Las “manzanas podridas” son funcionarios que generalmente están atornillados en su cargo público desde tiempos remotos, que van a su lugar de trabajo (cuando van), solo a esperar que sea la hora de volver a sus casas, y que no hacen absolutamente nada productivo en la función. Dicha improductividad los lleva a ser removidos de puestos u oficinas donde hay mucho trabajo y por ende se necesitan funcionarios proactivos, y delegados a lugares donde haya poco y nada para hacer. Con esto la administración logra, que por lo menos no entorpezcan el funcionamiento general de la Institución. ¡Pero qué paradoja no! Lo que en teoría debería ser un castigo por inútil, termina siendo un premio por vivo. Fácil es imaginar que el efecto de putrefacción que esta medida produce en el resto de los funcionarios, es de grandes dimensiones. ¿Quién va a querer esforzarse en la función, si el premio se lo dan al que menos hace? Cobrar lo mismo por hacer menos, es definitivamente, un buen negocio.

Por otro lado hay también un efecto de putrefacción parecido al anterior, que podría definirse bastante acertadamente, con esta frase: -como nadie hace nada, yo tampoco.

Me consta que hay muchas personas que entran a la Administración Pública con buena energía y ganas de trabajar. Gente joven que quizás viene de trabajos privados, y para los cuales el hecho de acceder a un trabajo público, con los beneficios que ello implica, es sin duda una mejora importante. Lo malo es que una vez dentro, comienzan inevitablemente a ganar importancia las injusticias y desigualdades entre funcionarios, y a perder terreno los beneficios, que en un principio podían parecer maravillosos. A la corta o a la larga, la mayoría de estas personas que en un principio tenían muchas ganas, comienzan a perder interés y a ser digeridas, lenta pero inexorablemente, por el gigantesco monstruo de la apatía. Por otro lado, los que se resisten y luchan contra el sistema, los que tratan de no perder las ganas primitivas y ponen todo de sí para hacer bien su trabajo, terminan sobrecargados, estresados y hasta muchas veces, enfermos. Una injusticia más de las tantas que se pueden ver, sin mucho esfuerzo, en la Administración Pública.

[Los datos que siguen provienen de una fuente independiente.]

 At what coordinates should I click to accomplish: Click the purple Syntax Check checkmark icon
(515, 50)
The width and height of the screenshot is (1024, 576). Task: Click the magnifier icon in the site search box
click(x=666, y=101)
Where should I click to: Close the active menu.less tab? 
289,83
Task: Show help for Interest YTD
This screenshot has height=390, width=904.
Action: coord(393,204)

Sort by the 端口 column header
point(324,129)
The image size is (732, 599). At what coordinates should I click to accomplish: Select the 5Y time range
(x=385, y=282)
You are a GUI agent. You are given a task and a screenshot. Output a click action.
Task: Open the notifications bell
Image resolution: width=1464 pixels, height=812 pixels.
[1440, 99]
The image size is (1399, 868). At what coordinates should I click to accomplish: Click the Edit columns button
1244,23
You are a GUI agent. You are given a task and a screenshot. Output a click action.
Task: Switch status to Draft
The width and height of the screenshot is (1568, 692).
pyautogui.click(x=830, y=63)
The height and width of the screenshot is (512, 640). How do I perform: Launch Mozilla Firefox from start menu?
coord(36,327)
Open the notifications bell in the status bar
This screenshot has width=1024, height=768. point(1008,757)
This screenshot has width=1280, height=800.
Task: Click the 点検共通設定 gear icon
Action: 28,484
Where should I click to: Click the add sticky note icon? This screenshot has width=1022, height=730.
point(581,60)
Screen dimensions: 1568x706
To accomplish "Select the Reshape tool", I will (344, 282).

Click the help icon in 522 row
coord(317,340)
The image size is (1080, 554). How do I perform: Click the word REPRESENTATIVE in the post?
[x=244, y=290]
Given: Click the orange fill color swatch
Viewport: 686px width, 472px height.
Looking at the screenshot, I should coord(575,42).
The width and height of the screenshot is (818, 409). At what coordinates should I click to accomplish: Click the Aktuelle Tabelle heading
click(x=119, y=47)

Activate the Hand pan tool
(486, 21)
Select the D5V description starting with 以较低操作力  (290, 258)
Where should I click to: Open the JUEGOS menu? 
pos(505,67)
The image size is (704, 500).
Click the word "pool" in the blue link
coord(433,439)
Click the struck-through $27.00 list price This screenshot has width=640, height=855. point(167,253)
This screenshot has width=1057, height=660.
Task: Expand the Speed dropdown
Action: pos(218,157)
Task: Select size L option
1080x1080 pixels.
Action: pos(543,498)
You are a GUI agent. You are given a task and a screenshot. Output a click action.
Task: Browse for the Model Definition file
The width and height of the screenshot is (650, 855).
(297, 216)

Otro problema importante que tiene para resolver el Estado, si quiere mejorar la eficiencia de sus Instituciones, es el tema de la gran cantidad de funcionarios de edad avanzada, con que cuenta entre sus filas. No me atrevo a dar cifras, pero me consta que el porcentaje es bastante abultado. Para ser sincero, no creo que el problema sea en realidad la edad más o menos avanzada del funcionario, ya que conozco algunos veteranos que trabajan incluso más que muchos jóvenes. Creo sí que la Administración se enfrenta a un número importantísimo de personas que ahora son veteranas, y que sólo ocupan su puesto de trabajo, con el único propósito de ver pasar, ansiosos, los pocos años que les restan para la jubilación, pero que en realidad nunca hicieron mucho más que eso en su función, aún siendo jóvenes.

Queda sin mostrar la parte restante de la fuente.